Objective: Missing outcome data are a common problem in clinical trials and systematic reviews, as it compromises inferences by reducing precision and potentially biasing the results. Systematic reviewers often assume that the missing outcome problem has been resolved at the trial level. However, in many clinical trials a complete case analysis or suboptimal imputation techniques are employed and the problem is accumulated in a quantitative synthesis of trials via meta-analysis. The risk of bias due to missing data depends on the missingness mechanism. Most statistical analyses assume missing data to be missing at random, which is an unverifiable assumption. The aim of this paper is to present methods used to account for missing outcome data in a systematic review and meta-analysis.
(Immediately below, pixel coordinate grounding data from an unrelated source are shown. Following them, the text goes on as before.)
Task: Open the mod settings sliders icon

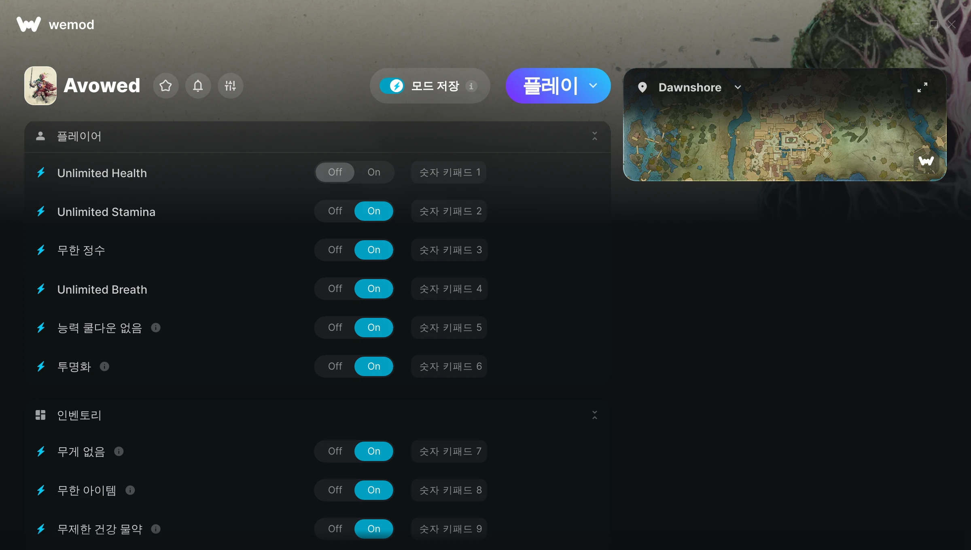Action: click(230, 86)
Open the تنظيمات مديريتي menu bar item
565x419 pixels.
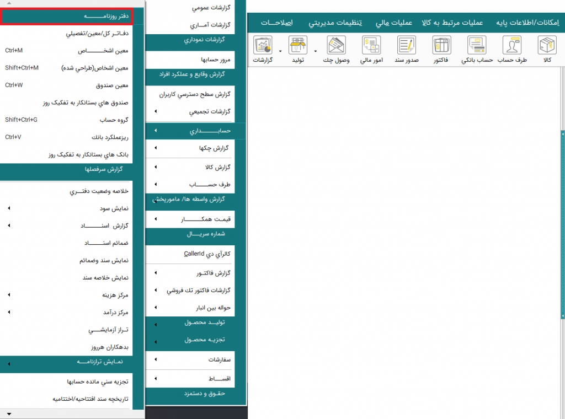(328, 23)
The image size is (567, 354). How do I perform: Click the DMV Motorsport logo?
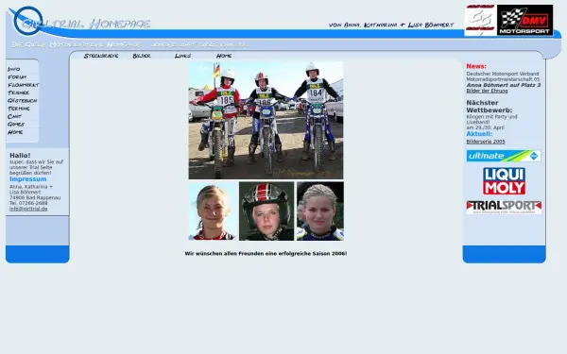click(525, 20)
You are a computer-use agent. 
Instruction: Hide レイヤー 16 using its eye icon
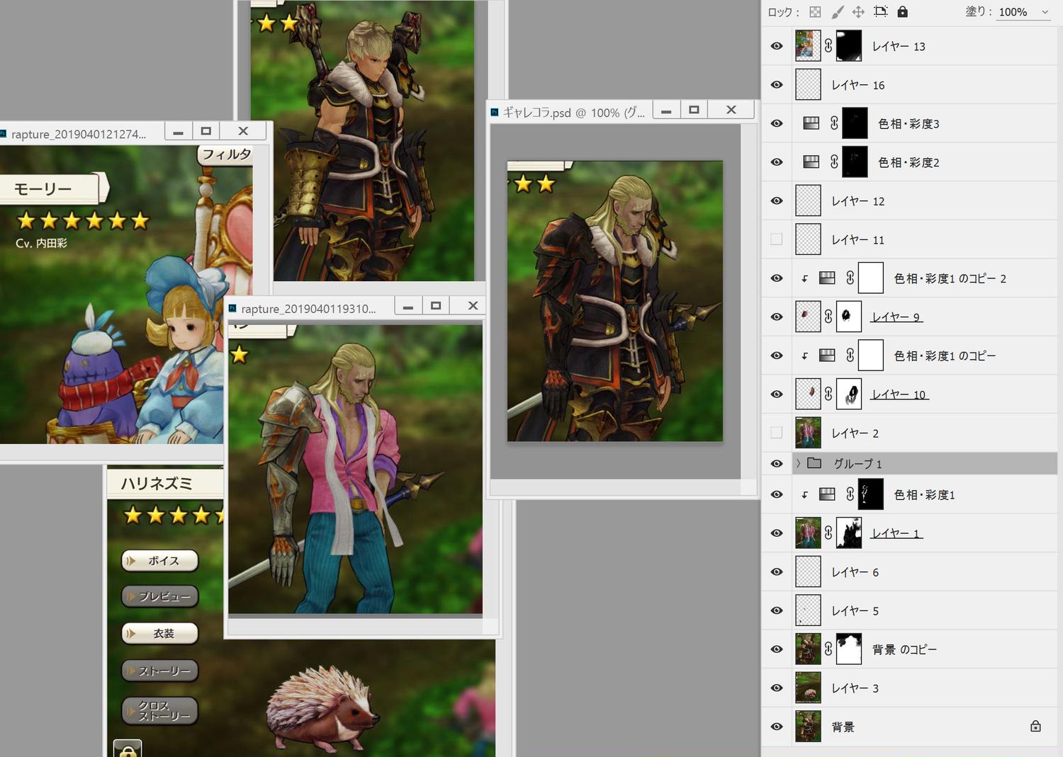[777, 85]
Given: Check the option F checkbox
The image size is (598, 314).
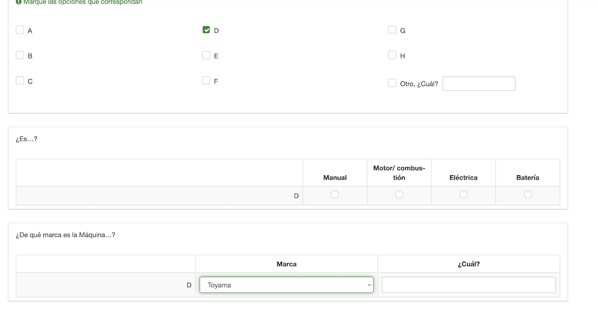Looking at the screenshot, I should pos(206,81).
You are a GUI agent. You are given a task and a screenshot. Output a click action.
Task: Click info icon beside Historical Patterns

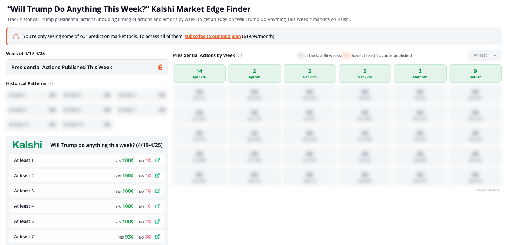tap(51, 83)
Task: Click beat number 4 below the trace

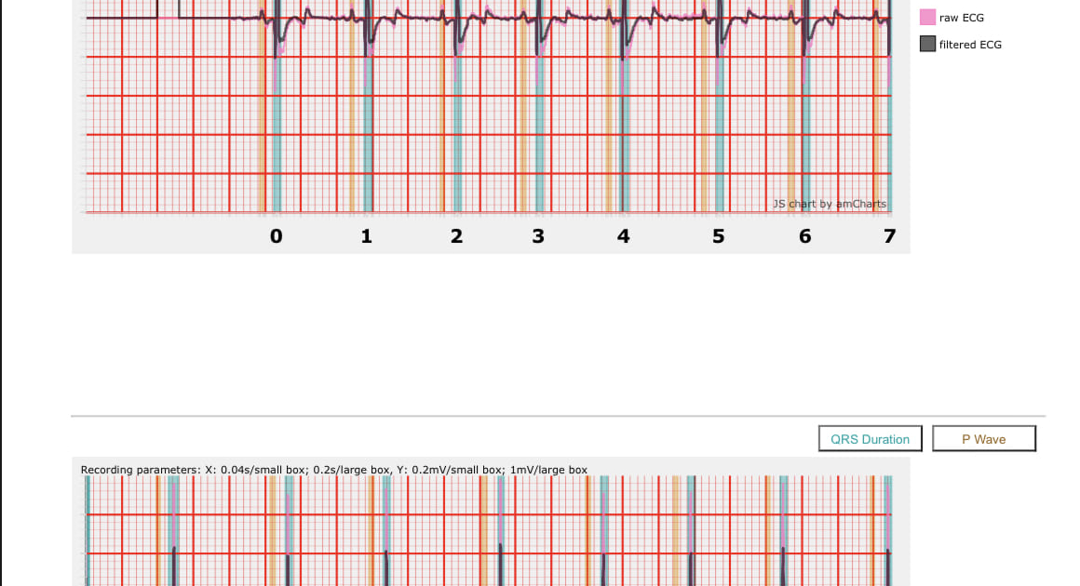Action: 623,236
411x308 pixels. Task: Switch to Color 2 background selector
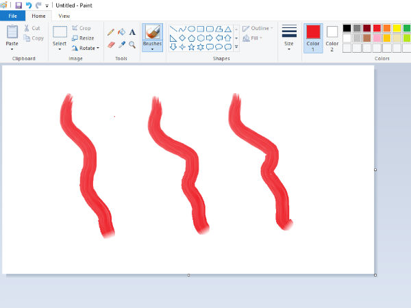pyautogui.click(x=332, y=38)
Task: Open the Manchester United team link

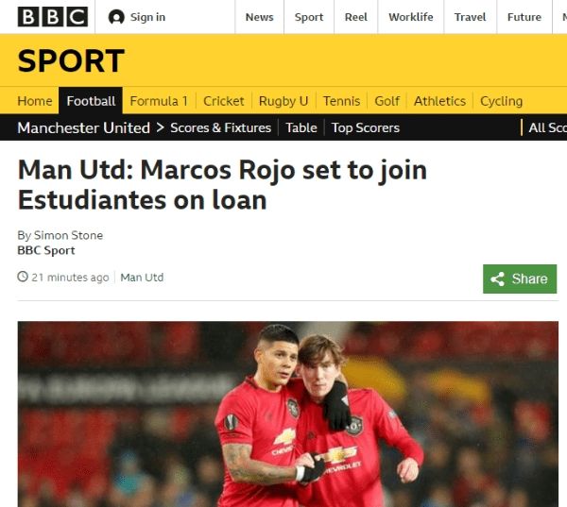Action: click(83, 127)
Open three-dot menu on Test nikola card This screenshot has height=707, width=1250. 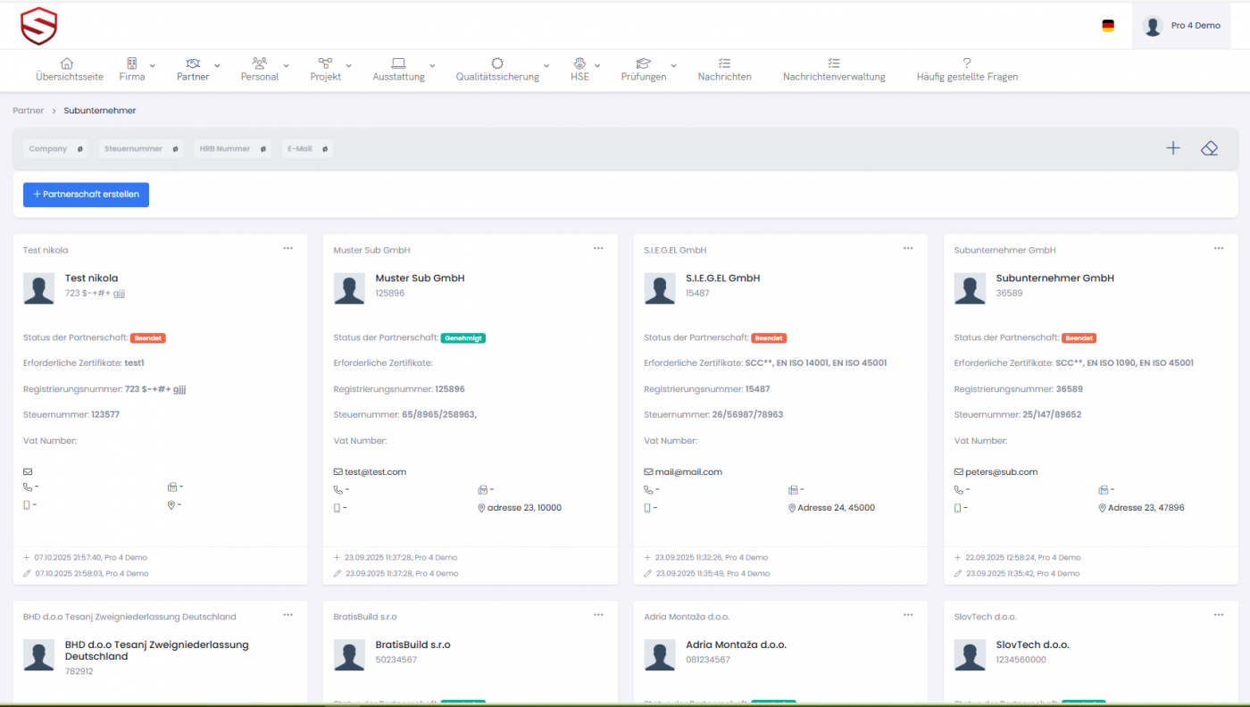pos(288,248)
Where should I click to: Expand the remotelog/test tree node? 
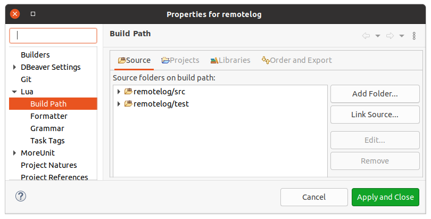(x=119, y=104)
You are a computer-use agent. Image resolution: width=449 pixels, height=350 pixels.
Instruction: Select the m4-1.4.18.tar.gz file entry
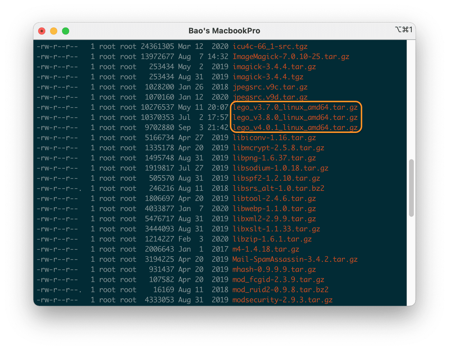[x=266, y=249]
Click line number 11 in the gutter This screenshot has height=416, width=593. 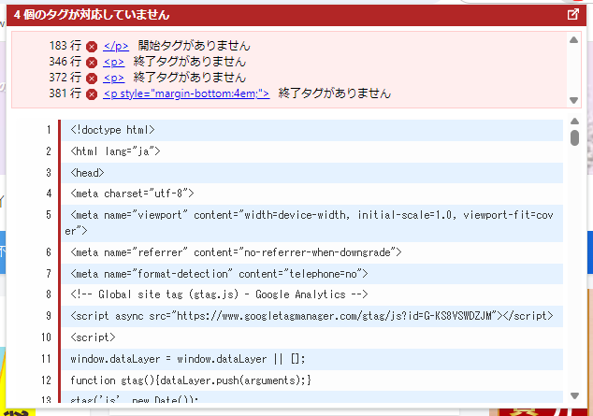coord(44,359)
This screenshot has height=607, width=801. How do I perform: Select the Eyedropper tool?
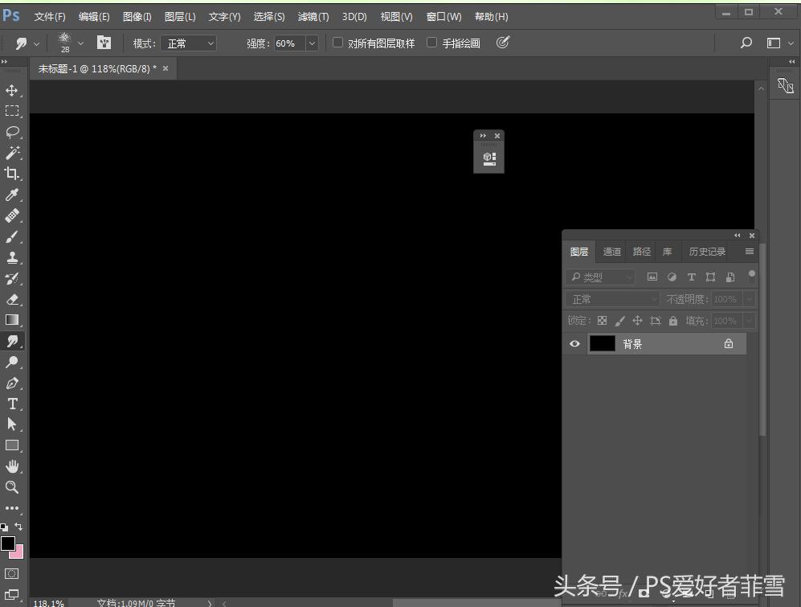coord(11,195)
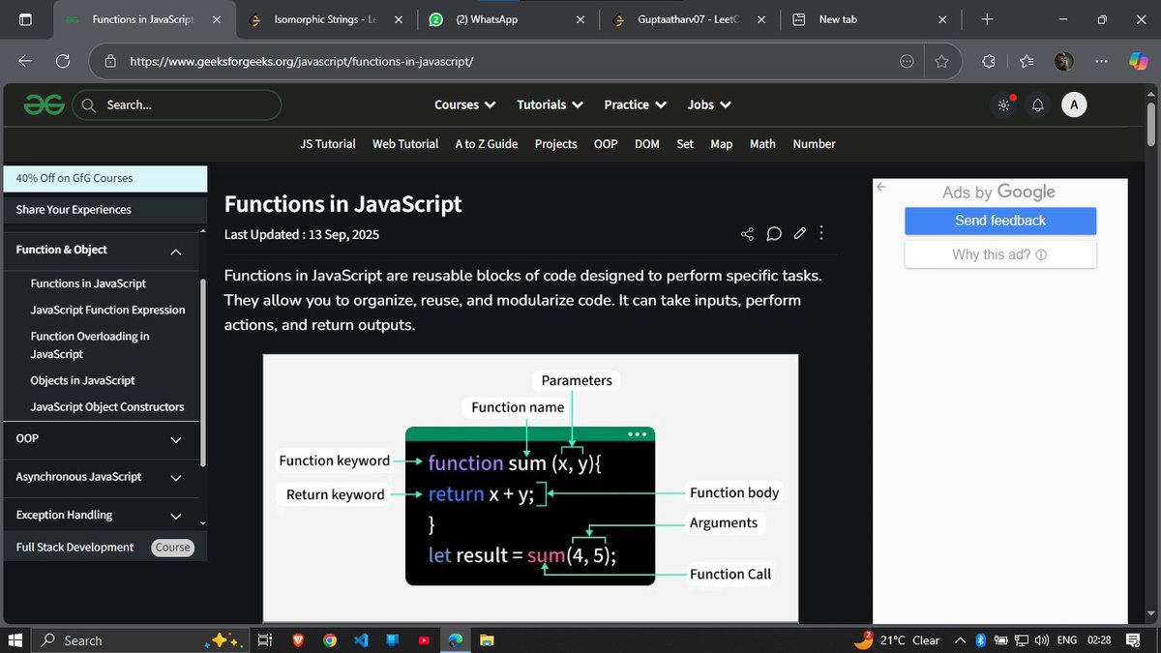The height and width of the screenshot is (653, 1161).
Task: Select JS Tutorial in the navigation bar
Action: click(x=327, y=143)
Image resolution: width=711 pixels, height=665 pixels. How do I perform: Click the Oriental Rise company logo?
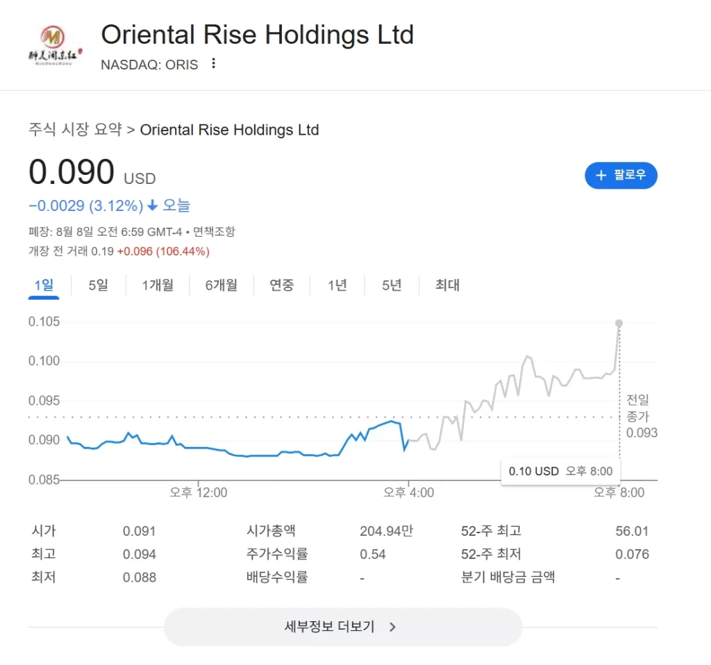53,46
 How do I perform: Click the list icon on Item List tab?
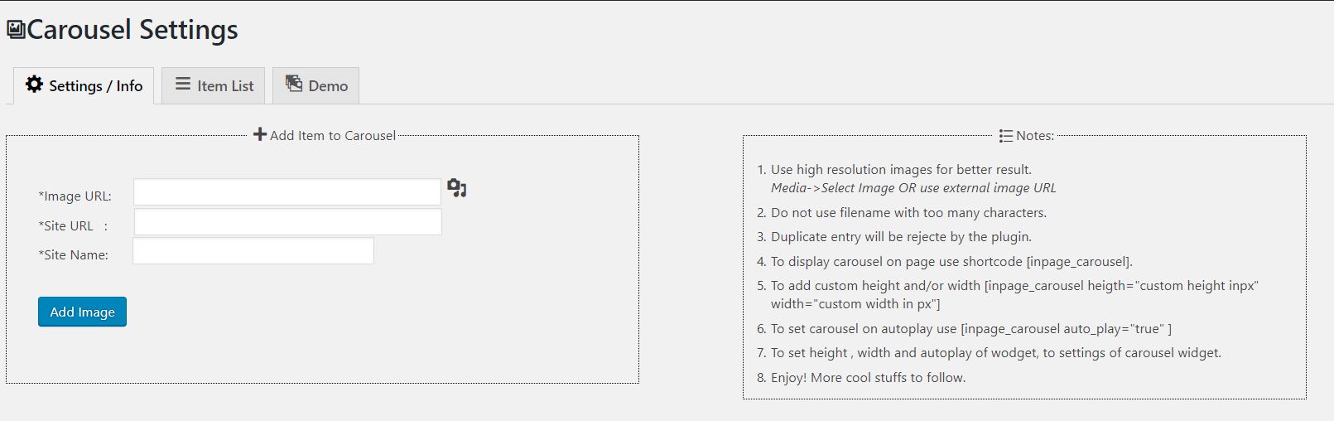pyautogui.click(x=183, y=85)
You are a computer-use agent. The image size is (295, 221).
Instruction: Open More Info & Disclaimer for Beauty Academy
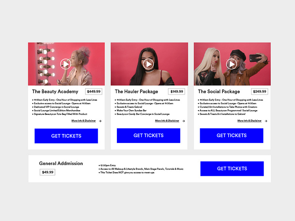point(84,121)
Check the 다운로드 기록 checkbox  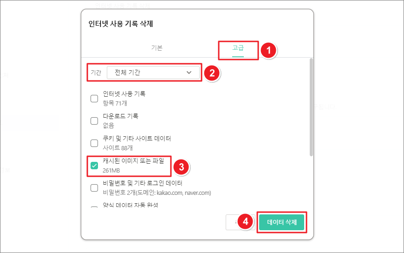[x=94, y=120]
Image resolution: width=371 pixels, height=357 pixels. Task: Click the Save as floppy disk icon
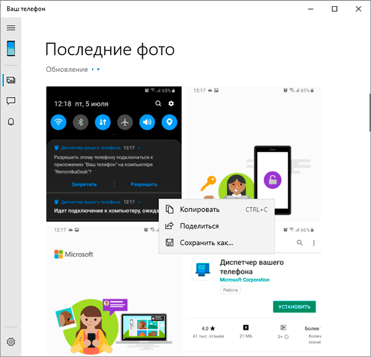(x=169, y=243)

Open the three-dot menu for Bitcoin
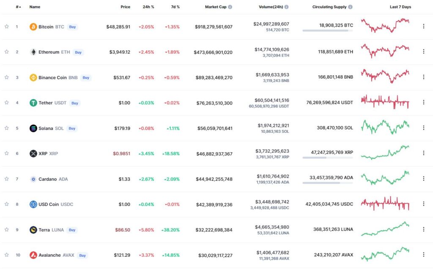pyautogui.click(x=424, y=26)
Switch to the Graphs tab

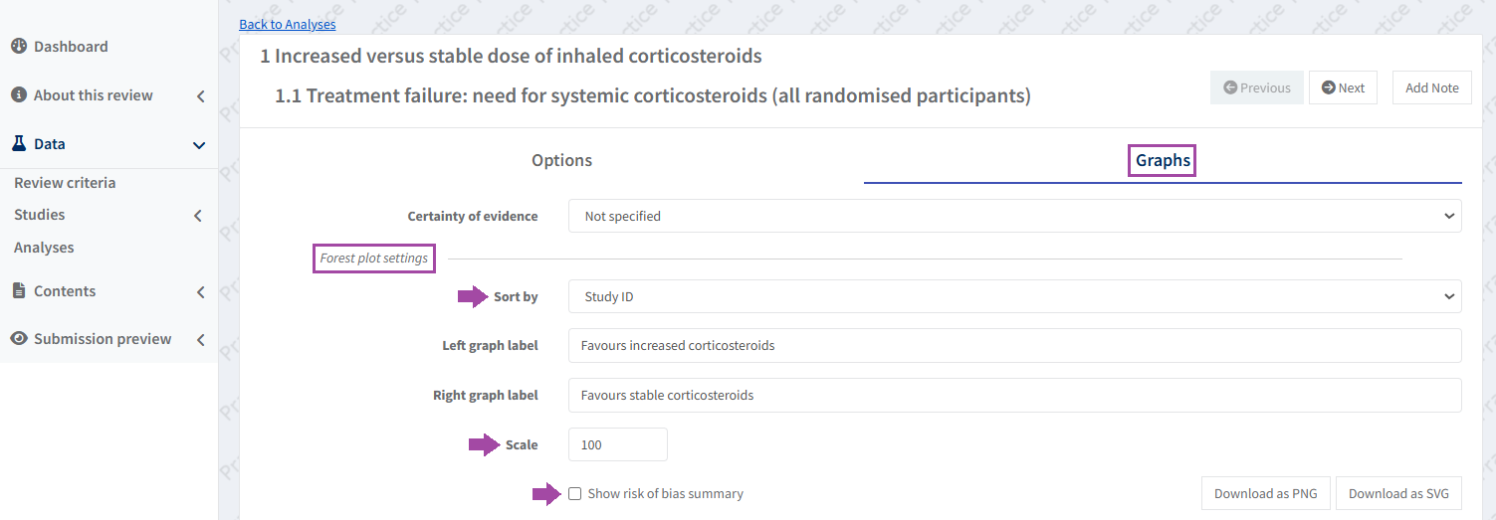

Methods: The following methods to handle missing outcome data are presented: (1) complete cases analysis, (2) imputation methods from observed data, (3) best/worst case scenarios, (4) uncertainty interval for the summary estimate and (5) a statistical model that makes assumption about how treatment effects in missing data are connected to those in observed data. Examples are used to illustrate all the methods presented.

Results: Different methods yield different results. A complete case analysis leads to imprecise and potentially biased results. The best-case/worst-case scenarios give unrealistic estimates, while the uncertainty interval produces very conservative results. Imputation methods that replace missing data with values from the observed data do not properly account for the uncertainty introduced by the unobserved data and tend to underestimate SEs. Employing a statistical model that links treatment effects in missing and observed data, unlike the other methods, reduces the weight assigned to studies with large missing rates.

Conclusions: Unlike clinical trials, in systematic reviews and meta-analyses we cannot adapt pre-emptive methods to account for missing outcome data. There are statistical techniques implemented in commercial software (eg, STATA) that quantify the departure from the missing at random assumption and adjust results appropriately. A sensitivity analysis with increasingly stringent assumptions on how parameters in the unobserved and observed data are related is a sensible way to evaluate robustness of results.